Now going back to my topic on cute lil' Mr. Jhonen (or not). We all have a desire to be the the black sheep, to release our inner selves to the world and say "FUCK YEAH, I'M MADE OF MAPLE-SYRUP, YOU DICKS!" But more likely than not, you will never, ever, ever, ever, ever, ever, ever, ever EVER do this. Why? Becuase you're a pussy and you fear consequence, fear that if you go beyond the borders of "normal", you will implode under the weight of "peer-pressure." You horrible, disgusting wretches. WHY DO YOU CARE, WHAT IN THE FUCK THEY THINK? I mean, what's the worst they can do? Call you a name? Call them useless! Put you down? Tell them they're losers, wasting they're time! They told you you're a freak, a nerd? Tell them....they're probably right. (Har, you ugly!) But nonetheless, these sort of things happen to me, hmmmm, once in the death of God. I'm never approached, never made fun of, never put down, never bothered. You know why? I dominate these fuckers. I look down upon them, I mock them openly. I know EXACTLY what to say to shut someone down. I'm attractive. That makes them feel lesser. I'm stronger. That makes them feel weak. I'm distant. This scares them. And that, children of stoopid, is why I am God of all things better. You really all have no idea what this means, you're brains unable to process that which is truth. But that's alright, my filthies. I will continue to smile down upon you, watching you fail and become that of an empty shell.
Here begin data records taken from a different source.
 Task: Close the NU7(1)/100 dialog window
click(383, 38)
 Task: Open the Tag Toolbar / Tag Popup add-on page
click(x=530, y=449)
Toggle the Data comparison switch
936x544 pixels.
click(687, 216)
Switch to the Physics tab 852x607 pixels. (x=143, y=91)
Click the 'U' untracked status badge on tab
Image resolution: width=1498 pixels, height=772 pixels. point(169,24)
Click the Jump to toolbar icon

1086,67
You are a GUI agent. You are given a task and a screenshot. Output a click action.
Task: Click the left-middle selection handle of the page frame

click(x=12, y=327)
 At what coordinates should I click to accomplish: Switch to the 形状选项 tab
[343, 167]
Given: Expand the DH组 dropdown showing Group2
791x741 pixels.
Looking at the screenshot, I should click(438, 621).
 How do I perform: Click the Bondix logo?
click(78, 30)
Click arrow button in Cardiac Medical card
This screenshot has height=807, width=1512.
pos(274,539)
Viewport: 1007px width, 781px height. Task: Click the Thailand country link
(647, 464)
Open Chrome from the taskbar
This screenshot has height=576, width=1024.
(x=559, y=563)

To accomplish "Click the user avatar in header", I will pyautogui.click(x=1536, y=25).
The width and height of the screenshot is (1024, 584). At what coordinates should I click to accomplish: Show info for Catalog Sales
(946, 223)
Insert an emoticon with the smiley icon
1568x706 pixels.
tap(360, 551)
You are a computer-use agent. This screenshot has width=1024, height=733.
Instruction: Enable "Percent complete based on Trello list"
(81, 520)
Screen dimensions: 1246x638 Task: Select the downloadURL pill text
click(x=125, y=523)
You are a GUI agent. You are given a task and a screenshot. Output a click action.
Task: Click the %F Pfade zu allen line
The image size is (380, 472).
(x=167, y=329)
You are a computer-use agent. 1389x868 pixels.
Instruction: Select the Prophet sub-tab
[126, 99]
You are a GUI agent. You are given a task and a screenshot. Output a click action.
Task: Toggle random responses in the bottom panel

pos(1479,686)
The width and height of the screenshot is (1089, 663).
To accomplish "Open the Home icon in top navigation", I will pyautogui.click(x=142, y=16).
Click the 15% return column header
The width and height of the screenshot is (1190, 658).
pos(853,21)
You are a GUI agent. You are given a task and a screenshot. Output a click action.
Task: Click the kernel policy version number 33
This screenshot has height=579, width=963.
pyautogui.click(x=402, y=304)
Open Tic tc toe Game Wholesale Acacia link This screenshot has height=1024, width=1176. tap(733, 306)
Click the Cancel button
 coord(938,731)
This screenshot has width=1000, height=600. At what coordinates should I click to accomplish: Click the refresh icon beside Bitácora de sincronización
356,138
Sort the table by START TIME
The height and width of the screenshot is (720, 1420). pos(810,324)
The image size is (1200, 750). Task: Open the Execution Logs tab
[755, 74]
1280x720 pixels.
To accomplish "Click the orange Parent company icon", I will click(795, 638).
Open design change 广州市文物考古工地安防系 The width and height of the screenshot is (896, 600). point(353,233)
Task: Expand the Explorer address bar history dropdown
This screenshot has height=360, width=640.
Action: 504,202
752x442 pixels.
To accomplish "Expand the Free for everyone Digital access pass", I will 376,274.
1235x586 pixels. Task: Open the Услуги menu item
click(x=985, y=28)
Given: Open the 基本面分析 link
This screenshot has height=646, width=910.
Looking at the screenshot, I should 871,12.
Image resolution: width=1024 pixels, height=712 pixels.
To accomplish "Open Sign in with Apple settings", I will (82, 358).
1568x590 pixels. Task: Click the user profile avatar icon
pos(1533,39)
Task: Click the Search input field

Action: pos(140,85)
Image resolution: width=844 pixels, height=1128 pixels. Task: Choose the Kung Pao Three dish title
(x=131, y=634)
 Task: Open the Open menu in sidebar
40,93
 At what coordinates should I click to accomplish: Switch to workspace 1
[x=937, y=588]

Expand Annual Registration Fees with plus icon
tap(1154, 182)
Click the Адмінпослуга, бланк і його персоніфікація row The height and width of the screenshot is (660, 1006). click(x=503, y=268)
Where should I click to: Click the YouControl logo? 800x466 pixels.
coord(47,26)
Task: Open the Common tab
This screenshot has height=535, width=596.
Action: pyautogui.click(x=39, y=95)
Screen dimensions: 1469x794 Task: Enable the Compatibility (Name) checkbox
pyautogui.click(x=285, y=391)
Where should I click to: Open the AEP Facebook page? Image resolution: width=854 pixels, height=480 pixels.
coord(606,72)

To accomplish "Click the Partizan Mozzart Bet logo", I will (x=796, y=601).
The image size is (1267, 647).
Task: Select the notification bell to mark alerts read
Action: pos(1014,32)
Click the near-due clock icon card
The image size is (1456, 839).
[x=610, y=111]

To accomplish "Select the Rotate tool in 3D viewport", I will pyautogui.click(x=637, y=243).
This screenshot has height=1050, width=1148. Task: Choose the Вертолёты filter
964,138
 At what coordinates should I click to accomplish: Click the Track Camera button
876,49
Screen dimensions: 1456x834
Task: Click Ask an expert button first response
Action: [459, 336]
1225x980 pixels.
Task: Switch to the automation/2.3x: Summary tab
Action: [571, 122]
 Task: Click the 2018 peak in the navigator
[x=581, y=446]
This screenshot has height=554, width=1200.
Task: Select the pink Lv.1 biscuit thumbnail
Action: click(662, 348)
And I will be eating honey from a spoon, still smiling.

Good day, and get the fuck out,
(Name with-held for reasons unknown)

....My God, I'm a self-rightous bitch.

Mar. 30th, 2008

I am not small, Earth-filth!


Another IZ pic I threw together in a few hours. Wouldn't it be cute if Zim were that small? A-hahahaheee...yeah...YOU LIE! YOU LIEEEEEE!!!! I come now, bearing weapons of mass destruction, CAPABLE
OF BLOWING A CAT! AN ENTIRE CAT!!!! AHAHAHAHARRRRHARHAR!!!!

I hate them kitties.

Mar. 29th, 2008

BEHOLD my artistic PS work of Despair



Hey, took me about 2 1/2 hours to draw and color both. It's Zim and Dib, you idiots.
Hence, the names next to each character. Bathe yourself, BATHE, in it's multicolored,
Invader Zim glorEEEEE!!! And if you steal, YOU DIIIIEEEEEE!!!! Or at least ask first, you filthy stink monsters.